FWIW, the linked article has prod benchmarks.

    I'm pretty sure (there isn't a lot of info on how 
    to enable it in production workloads) we're running 
    YJIT in production
Sure you're running it? You have to compile with YJIT support, and then pass the command line arg. (It doesn't support YJIT out of the box because, I presume, they didn't want to force a Rust dependency on everybody?)

Here's how on MacOS + asdf, others will be similar. Note that I think --enable-yjit might work (but do nothing) even if you don't have support compiled in.

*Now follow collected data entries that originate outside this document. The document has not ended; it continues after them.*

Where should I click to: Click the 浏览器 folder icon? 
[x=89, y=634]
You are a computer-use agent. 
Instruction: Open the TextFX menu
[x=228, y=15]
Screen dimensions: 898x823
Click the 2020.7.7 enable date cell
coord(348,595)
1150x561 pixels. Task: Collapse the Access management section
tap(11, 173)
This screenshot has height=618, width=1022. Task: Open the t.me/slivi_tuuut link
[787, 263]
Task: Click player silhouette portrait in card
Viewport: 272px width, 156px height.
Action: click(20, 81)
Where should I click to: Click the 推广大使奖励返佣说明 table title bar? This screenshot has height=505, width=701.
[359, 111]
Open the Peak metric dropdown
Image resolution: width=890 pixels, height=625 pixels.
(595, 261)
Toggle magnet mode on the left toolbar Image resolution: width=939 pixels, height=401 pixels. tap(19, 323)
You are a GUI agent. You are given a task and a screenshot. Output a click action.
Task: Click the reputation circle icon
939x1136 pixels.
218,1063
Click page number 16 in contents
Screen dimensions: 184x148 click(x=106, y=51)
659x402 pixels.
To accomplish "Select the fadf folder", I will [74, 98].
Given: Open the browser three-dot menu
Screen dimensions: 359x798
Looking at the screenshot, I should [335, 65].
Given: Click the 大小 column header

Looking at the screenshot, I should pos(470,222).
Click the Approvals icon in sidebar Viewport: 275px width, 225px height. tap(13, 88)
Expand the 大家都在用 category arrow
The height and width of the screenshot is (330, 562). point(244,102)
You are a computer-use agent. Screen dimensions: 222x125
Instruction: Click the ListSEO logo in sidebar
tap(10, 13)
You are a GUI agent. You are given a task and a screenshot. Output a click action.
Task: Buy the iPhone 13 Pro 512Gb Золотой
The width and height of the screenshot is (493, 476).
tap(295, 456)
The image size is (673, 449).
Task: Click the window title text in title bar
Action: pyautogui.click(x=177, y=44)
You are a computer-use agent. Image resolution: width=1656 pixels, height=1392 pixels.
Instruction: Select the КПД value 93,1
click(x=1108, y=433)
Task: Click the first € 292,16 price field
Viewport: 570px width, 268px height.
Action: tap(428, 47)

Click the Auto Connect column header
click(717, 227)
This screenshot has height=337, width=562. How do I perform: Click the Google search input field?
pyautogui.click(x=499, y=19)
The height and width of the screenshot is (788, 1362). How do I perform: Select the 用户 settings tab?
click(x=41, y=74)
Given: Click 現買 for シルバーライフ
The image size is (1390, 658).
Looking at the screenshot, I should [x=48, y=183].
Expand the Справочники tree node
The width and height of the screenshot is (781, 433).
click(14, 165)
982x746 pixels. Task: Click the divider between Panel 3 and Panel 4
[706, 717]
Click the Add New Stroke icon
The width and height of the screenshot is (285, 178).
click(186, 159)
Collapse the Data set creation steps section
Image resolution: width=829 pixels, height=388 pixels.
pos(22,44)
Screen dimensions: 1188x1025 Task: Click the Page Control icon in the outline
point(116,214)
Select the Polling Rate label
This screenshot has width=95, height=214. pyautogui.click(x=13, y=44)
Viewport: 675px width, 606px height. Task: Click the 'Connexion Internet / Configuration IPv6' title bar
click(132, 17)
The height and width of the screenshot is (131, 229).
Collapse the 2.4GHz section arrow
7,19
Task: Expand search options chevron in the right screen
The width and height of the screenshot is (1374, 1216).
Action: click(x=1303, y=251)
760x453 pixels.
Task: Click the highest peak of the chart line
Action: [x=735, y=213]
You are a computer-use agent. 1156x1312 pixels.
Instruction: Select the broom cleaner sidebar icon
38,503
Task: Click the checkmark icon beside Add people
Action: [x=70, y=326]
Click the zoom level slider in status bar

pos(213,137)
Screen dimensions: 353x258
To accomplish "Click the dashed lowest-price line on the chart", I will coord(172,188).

    # if you already installed 3.2.0
    asdf uninstall ruby 3.2.0
    
    # install Rust
    asdf plugin-add rust
    asdf...      
    
    # now install Ruby 3.2
    asdf plugin-update ruby
    export RUBY_CONFIGURE_OPTS=--enable-yjit
    asdf install ruby 3.2.0
    asdf global ruby 3.2.0

    # verify it's installed and ready
    ruby --enable-yjit --version

    # now run your workload
    ruby --enable-yjit foo.rb
1 comments

Yes, I'm pretty sure because:

1. Compiled with jyjit confrmed (ruby --yjit) returns the correct value

2. RubyVM::YJIT.enabled? returned true

But the information available on how to confirm YJIT is running is not super clear. Since I didn't notice any improvements I started wondering.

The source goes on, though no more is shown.